▶ _Problem_
Narrow the data below down to the lines containing "product".
>>>>>
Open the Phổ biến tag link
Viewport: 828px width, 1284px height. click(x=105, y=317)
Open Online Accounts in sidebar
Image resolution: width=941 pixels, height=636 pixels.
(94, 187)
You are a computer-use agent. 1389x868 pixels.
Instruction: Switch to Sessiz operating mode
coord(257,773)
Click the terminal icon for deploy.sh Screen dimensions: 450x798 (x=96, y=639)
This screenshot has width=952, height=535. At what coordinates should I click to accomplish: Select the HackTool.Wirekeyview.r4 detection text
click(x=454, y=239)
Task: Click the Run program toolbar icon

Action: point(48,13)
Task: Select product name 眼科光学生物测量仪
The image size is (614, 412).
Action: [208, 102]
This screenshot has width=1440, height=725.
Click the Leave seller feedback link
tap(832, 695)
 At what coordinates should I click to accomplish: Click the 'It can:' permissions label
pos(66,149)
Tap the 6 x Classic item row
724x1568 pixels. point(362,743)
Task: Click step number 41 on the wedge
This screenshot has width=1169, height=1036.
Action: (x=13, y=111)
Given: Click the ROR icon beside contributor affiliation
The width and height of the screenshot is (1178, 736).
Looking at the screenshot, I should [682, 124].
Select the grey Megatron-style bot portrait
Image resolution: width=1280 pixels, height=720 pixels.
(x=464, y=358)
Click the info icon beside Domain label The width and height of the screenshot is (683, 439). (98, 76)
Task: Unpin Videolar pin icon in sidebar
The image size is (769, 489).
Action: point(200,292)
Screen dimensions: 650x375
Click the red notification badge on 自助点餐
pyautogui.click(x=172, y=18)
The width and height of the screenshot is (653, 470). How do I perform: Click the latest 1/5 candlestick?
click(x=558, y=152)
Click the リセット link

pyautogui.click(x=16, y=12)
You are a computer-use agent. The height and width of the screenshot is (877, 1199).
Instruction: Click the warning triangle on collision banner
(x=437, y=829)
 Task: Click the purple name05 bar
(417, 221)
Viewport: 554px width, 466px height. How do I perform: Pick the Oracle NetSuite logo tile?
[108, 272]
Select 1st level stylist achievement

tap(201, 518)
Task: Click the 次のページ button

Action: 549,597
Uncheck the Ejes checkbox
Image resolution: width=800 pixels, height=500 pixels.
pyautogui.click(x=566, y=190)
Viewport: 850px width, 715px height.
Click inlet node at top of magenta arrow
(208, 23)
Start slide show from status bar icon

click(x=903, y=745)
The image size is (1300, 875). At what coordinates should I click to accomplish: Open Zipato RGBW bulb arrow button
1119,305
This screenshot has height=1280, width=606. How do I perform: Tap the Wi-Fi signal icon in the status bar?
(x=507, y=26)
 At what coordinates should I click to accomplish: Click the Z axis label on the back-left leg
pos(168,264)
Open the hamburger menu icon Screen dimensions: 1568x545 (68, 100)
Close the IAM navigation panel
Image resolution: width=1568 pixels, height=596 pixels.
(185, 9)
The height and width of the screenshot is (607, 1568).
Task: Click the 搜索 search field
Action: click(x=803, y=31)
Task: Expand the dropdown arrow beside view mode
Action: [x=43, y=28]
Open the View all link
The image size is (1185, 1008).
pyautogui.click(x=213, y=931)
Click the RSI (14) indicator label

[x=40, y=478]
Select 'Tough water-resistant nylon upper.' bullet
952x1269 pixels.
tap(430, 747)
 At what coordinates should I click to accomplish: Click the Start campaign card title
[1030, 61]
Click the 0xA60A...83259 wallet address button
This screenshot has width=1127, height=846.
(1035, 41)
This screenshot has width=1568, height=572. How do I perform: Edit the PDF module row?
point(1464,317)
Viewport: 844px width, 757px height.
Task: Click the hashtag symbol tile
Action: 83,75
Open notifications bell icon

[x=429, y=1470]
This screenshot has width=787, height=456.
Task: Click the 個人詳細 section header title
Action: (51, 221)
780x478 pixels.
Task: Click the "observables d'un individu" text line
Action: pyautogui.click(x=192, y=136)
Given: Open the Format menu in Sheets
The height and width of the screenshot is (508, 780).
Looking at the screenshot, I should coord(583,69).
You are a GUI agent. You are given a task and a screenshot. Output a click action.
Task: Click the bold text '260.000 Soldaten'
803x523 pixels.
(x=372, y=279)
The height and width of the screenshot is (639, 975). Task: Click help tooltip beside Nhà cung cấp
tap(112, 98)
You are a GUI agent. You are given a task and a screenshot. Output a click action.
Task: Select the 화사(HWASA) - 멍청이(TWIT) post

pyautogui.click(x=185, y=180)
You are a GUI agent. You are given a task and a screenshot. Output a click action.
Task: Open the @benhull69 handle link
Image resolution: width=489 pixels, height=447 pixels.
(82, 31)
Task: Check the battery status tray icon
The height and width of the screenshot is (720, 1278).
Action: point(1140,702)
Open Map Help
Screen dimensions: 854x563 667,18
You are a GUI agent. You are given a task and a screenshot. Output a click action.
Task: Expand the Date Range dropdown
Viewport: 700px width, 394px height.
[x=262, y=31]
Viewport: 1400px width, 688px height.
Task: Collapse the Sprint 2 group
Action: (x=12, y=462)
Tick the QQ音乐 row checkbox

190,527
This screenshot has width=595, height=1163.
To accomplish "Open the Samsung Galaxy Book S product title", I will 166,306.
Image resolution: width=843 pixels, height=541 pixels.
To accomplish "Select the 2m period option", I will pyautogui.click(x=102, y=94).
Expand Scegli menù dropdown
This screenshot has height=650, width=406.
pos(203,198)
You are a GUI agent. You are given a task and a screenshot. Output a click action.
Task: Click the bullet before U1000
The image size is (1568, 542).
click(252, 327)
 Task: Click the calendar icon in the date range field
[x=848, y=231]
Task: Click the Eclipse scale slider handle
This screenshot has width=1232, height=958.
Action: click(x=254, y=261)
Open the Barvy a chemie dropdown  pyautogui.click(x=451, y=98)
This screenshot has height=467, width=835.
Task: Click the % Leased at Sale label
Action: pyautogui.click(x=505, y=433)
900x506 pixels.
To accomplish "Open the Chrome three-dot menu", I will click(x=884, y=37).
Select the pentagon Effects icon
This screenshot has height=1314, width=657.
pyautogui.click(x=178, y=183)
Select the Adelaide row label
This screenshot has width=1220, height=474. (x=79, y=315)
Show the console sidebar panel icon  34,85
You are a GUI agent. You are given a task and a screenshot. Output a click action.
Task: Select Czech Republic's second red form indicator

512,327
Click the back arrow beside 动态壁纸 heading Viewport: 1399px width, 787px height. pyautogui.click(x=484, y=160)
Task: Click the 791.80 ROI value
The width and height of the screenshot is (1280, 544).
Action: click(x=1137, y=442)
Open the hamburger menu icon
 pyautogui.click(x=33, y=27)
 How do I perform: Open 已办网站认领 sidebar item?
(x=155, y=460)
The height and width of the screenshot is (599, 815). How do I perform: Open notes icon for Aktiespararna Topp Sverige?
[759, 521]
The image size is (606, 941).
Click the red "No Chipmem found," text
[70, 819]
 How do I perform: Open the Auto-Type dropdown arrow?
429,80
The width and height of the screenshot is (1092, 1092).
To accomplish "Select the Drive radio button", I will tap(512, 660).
<<<<<
▶ _Answer space_
Task: Select product name 眼科光学生物测量仪
To accomplish "Open the Samsung Galaxy Book S product title", I will 166,306.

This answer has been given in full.